◆ **AIM OF THE EXERCISE**
Copy the records below exactly as they are written.
TASK INPUTS below:
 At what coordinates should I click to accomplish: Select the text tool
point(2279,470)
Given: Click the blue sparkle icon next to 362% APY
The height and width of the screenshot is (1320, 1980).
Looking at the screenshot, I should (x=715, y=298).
End of TASK INPUTS.
◆ **RESULT OF THIS EXERCISE**
 At what coordinates should I click to accomplish: Select the text tool
point(2279,470)
Given: Click the blue sparkle icon next to 362% APY
The height and width of the screenshot is (1320, 1980).
Looking at the screenshot, I should (x=715, y=298).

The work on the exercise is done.